EXERCISE BRIEF: Search the entries below for "The height and". Give that line and all the lines after it again, exactly, through the last, without pictures.

---------------

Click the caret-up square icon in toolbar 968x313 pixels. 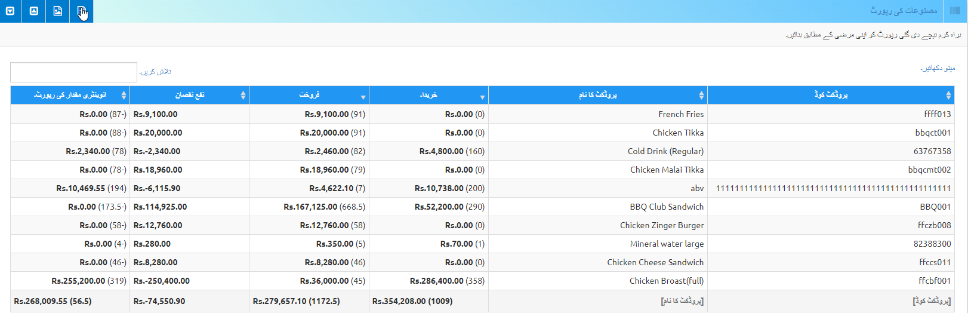point(34,11)
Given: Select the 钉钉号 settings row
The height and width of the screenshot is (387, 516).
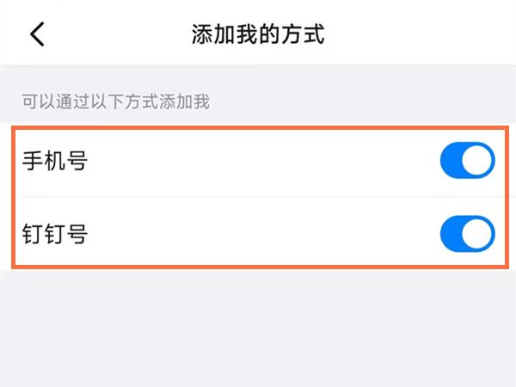Looking at the screenshot, I should click(x=258, y=233).
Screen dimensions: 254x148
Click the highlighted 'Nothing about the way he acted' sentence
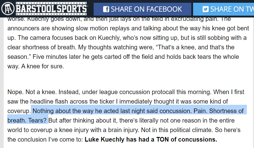point(112,111)
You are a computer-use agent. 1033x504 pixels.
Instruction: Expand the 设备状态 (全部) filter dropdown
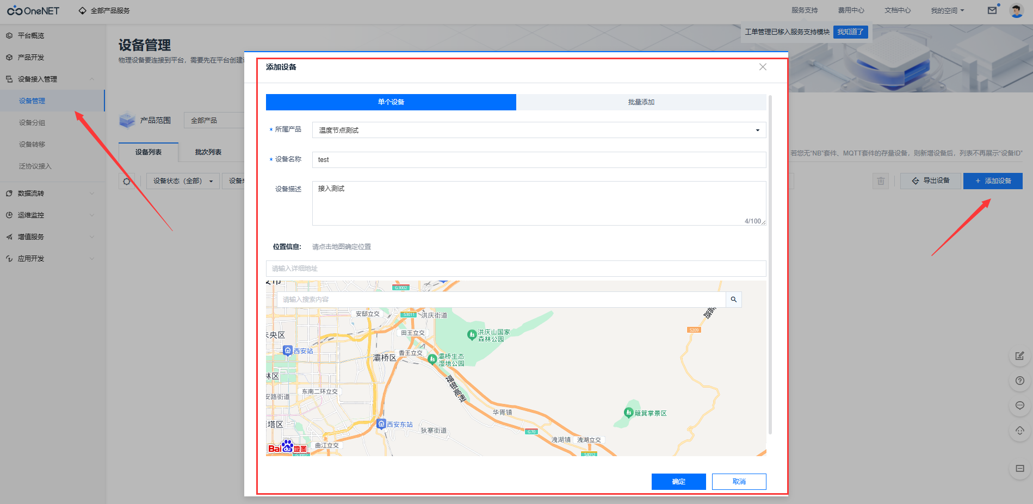[x=183, y=181]
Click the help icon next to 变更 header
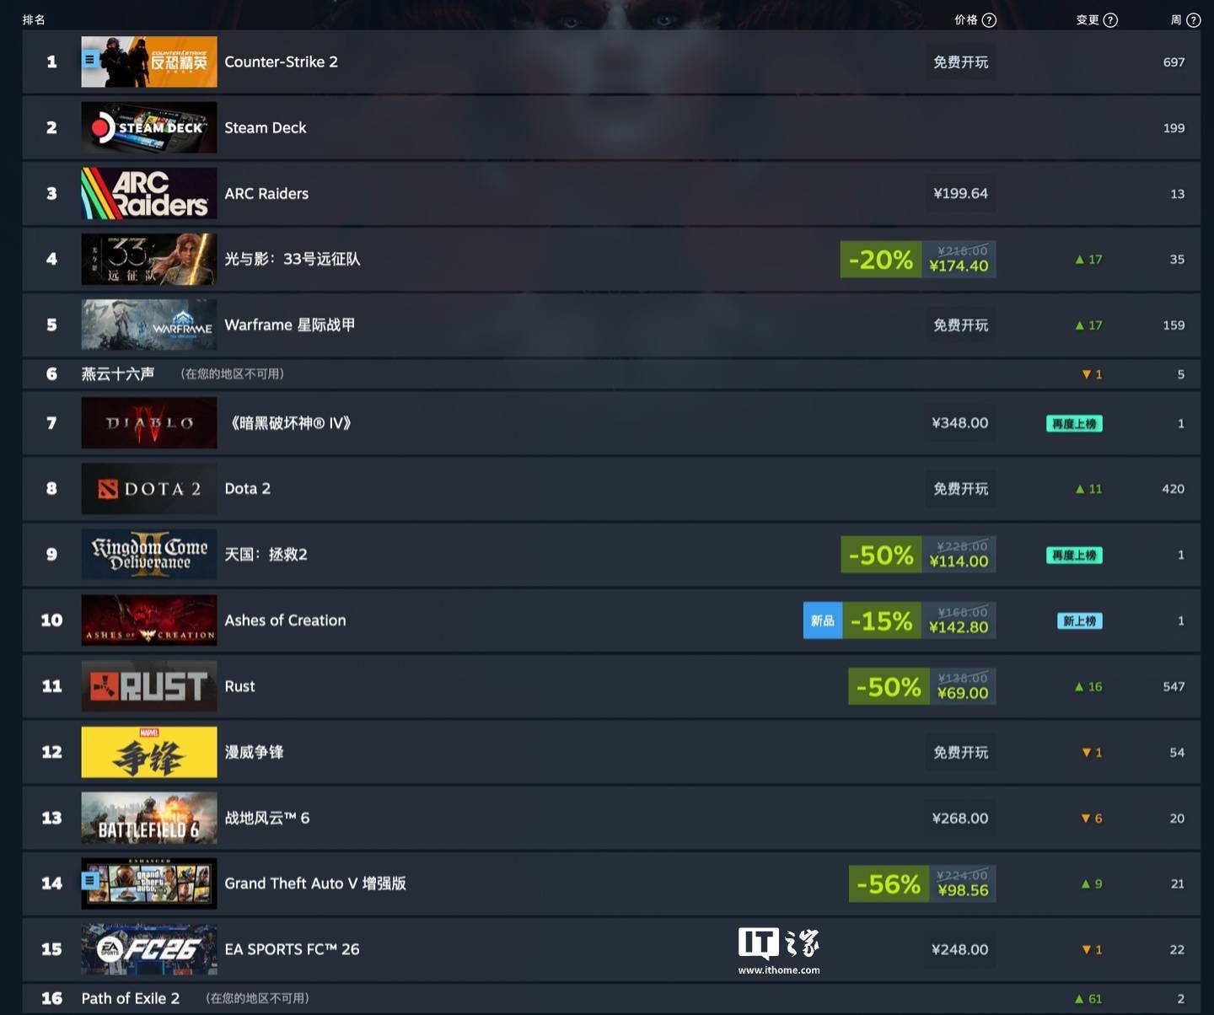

---------------

FINISHED TASK:
The height and width of the screenshot is (387, 516).
Looking at the screenshot, I should click(x=258, y=233).
Screen dimensions: 254x148
Click the highlighted 'Nothing about the way he acted' sentence
point(112,111)
You are a computer-use agent. 1033x504 pixels.
Instruction: Expand the 设备状态 (全部) filter dropdown
[x=183, y=181]
Click the help icon next to 变更 header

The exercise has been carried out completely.